Data on finding visible targets:

########

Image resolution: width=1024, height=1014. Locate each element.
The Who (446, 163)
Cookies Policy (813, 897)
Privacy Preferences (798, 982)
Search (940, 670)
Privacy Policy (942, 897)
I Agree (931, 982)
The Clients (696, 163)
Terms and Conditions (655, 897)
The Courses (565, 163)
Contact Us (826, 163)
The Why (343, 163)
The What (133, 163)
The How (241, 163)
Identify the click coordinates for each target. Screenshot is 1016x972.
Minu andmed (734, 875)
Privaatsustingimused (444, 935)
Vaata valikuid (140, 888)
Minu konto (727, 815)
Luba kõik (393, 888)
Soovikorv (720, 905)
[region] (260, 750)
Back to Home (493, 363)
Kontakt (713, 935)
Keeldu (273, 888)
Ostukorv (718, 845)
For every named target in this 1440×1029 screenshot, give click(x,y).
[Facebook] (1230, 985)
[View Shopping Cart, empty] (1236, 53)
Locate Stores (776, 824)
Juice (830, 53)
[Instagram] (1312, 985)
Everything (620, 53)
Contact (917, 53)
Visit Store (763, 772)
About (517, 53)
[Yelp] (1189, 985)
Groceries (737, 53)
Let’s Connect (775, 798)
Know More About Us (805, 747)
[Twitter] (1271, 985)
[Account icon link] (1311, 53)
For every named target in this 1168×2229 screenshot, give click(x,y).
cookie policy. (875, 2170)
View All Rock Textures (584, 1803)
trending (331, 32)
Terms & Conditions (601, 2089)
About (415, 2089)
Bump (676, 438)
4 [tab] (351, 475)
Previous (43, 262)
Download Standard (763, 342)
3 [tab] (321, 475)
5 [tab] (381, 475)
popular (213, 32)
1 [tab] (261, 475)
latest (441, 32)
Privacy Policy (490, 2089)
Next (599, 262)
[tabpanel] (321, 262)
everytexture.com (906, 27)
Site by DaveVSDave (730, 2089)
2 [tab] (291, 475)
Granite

########

> **Task brief**: Rewrite every one of the records above, swapping "Privacy Policy" for "Privacy Notice" wherever it occurs and leaving everything else untouched.

> **Written response**:
Image resolution: width=1024, height=1014. Locate each element.
The Who (446, 163)
Cookies Policy (813, 897)
Privacy Preferences (798, 982)
Search (940, 670)
Privacy Notice (942, 897)
I Agree (931, 982)
The Clients (696, 163)
Terms and Conditions (655, 897)
The Courses (565, 163)
Contact Us (826, 163)
The Why (343, 163)
The What (133, 163)
The How (241, 163)
Identify the click coordinates for each target. Screenshot is 1016x972.
Minu andmed (734, 875)
Privaatsustingimused (444, 935)
Vaata valikuid (140, 888)
Minu konto (727, 815)
Luba kõik (393, 888)
Soovikorv (720, 905)
[region] (260, 750)
Back to Home (493, 363)
Kontakt (713, 935)
Keeldu (273, 888)
Ostukorv (718, 845)
For every named target in this 1440×1029 screenshot, give click(x,y).
[Facebook] (1230, 985)
[View Shopping Cart, empty] (1236, 53)
Locate Stores (776, 824)
Juice (830, 53)
[Instagram] (1312, 985)
Everything (620, 53)
Contact (917, 53)
Visit Store (763, 772)
About (517, 53)
[Yelp] (1189, 985)
Groceries (737, 53)
Let’s Connect (775, 798)
Know More About Us (805, 747)
[Twitter] (1271, 985)
[Account icon link] (1311, 53)
For every named target in this 1168×2229 screenshot, give click(x,y).
cookie policy. (875, 2170)
View All Rock Textures (584, 1803)
trending (331, 32)
Terms & Conditions (601, 2089)
About (415, 2089)
Bump (676, 438)
4 [tab] (351, 475)
Previous (43, 262)
Download Standard (763, 342)
3 [tab] (321, 475)
5 [tab] (381, 475)
popular (213, 32)
1 [tab] (261, 475)
latest (441, 32)
Privacy Notice (490, 2089)
Next (599, 262)
[tabpanel] (321, 262)
everytexture.com (906, 27)
Site by DaveVSDave (730, 2089)
2 [tab] (291, 475)
Granite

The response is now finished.